12 January 2024 • Alums Society of Classical Studies Honors Smith ’96 By Andrew Wickenden '09

Steven D. Smith '96, professor of Classics and comparative literature at Hofstra University, is the recipient of the Charles J. Goodwin Award of Merit for his book Greek Epigram and Byzantine Culture: Gender, Desire, and Denial in the Age of Justinian.

In Greek Epigram and Byzantine Culture: Gender, Desire, and Denial in the Age of Justinian, Steven D. Smith '96 explores how Greek epigrams conveyed the fantasies of the Byzantine empire during the fifth and sixth century C.E.

Smith’s in-depth study of the genre was recognized with the Goodwin Award of Merit, awarded annually by the Society of Classical Studies for outstanding publications in the field of classical studies. The Goodwin Awards are the society’s only honors for scholarly achievement.

Smith’s third book, Greek Epigram and Byzantine Culture (Cambridge University Press) presents a compelling interpretation of Greek poetry that bridges classical and early Byzantine culture.
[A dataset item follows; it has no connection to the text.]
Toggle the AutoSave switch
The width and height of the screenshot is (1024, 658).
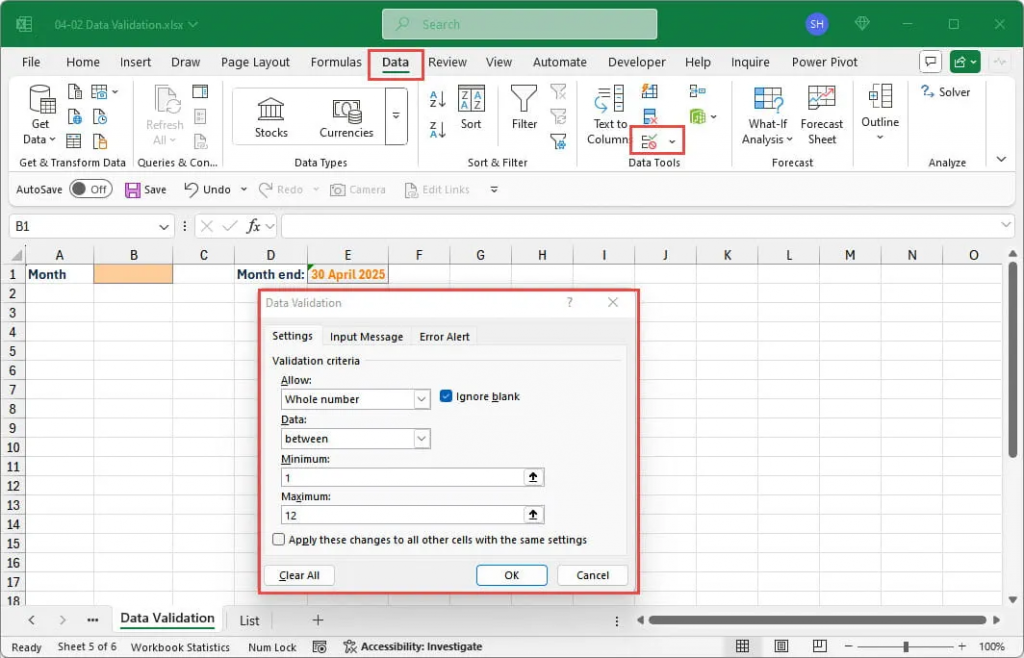90,189
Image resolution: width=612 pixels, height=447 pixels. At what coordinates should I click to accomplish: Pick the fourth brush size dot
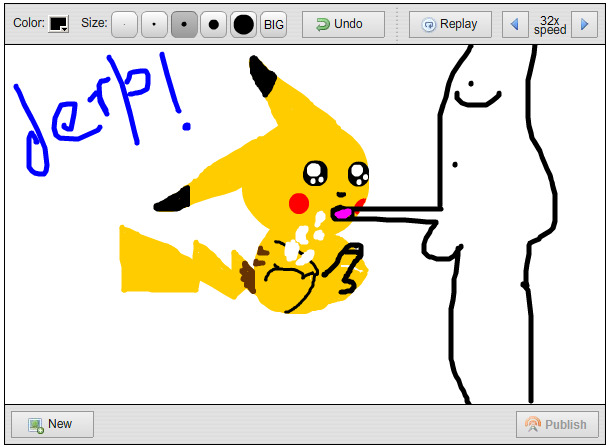(213, 24)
“Sexy, scintillating, and sometimes scandalous, Greek epigrams from the age of the Emperor Justinian commemorate the survival of the sensual in a world transformed by Christianity,” the publisher explains. “Around 567 C.E., the poet and historian Agathias of Myrina published his Cycle, an anthology of epigrams by contemporary poets who wrote about what mattered to elite men in sixth-century Constantinople: harlots and dancing girls, chariot races in the hippodrome, and the luxuries of the Roman bath. But amid this banquet of worldly delights, ascetic Christianity — pervasive in early Byzantine thought — made sensual pleasure both more complicated and more compelling. In this book…Smith explores how this miniature classical genre gave expression to lurid fantasies of domination and submission, constraint and release, and the relationship between masculine and feminine. The volume will appeal to literary scholars and historians interested in Greek poetry, Late Antiquity, Byzantine studies, Early Christianity, gender, and sexuality.”
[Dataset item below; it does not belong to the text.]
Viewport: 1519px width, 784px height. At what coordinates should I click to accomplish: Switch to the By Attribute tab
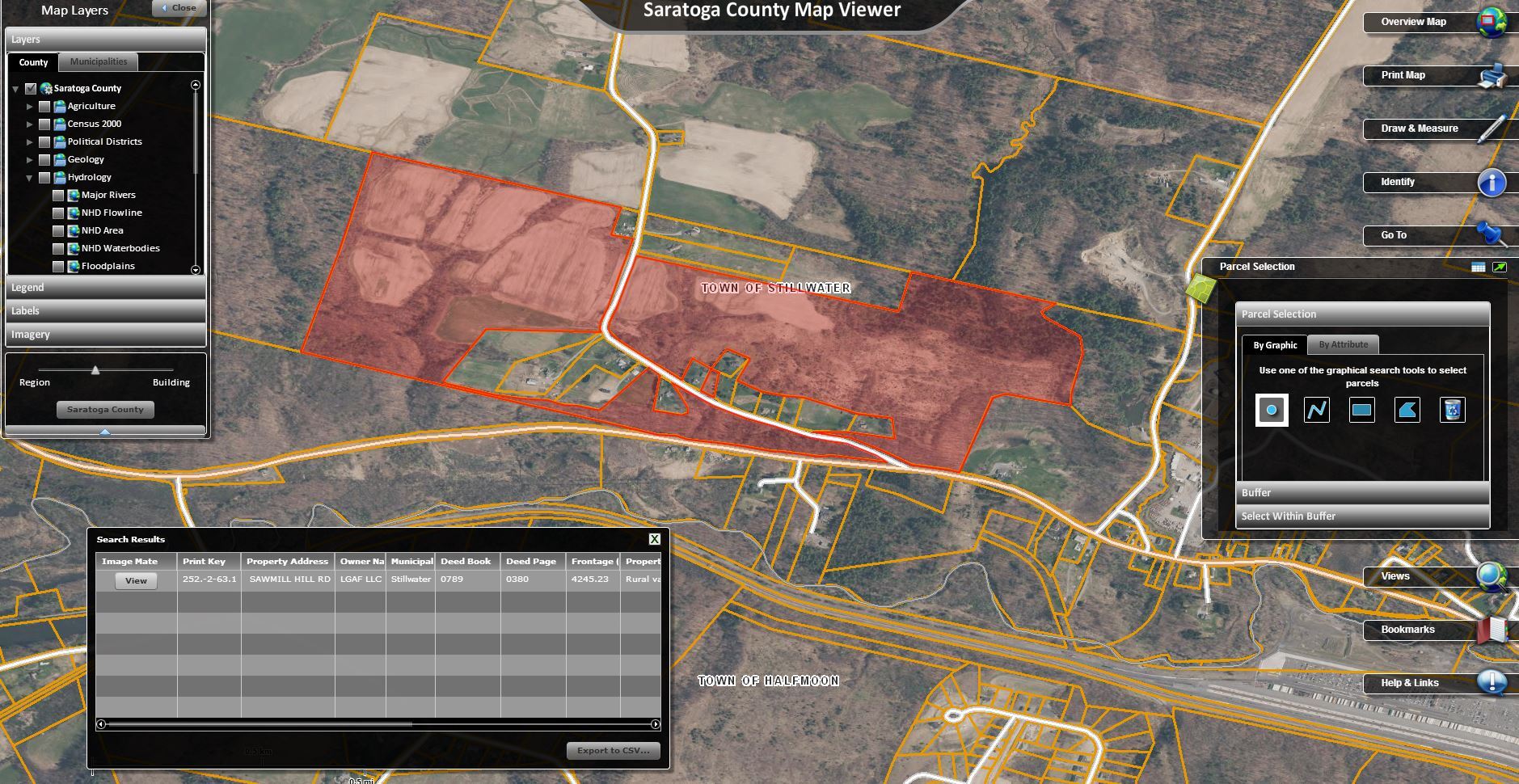(x=1343, y=345)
Smith’s previous books are Man and Animal in Severan Rome: The Literary Imagination of Claudius Aelianus (Cambridge University Press, 2014) and Greek Identity and the Athenian Past in Chariton: The Romance of Empire (Barkhuis & Groningen University Library, 2007). His research interests include Greek literature of the Roman Imperial period, especially the ancient novel (first through fourth centuries C.E.); animals in the Greco-Roman imagination; sex and gender in antiquity; and early Byzantine culture. At Hofstra, he teaches Greek and Latin at all levels and ancient literature in English translation.

After graduating with a B.A. in English and Greek from HWS, Smith earned a Ph.D. in classical studies from Boston University.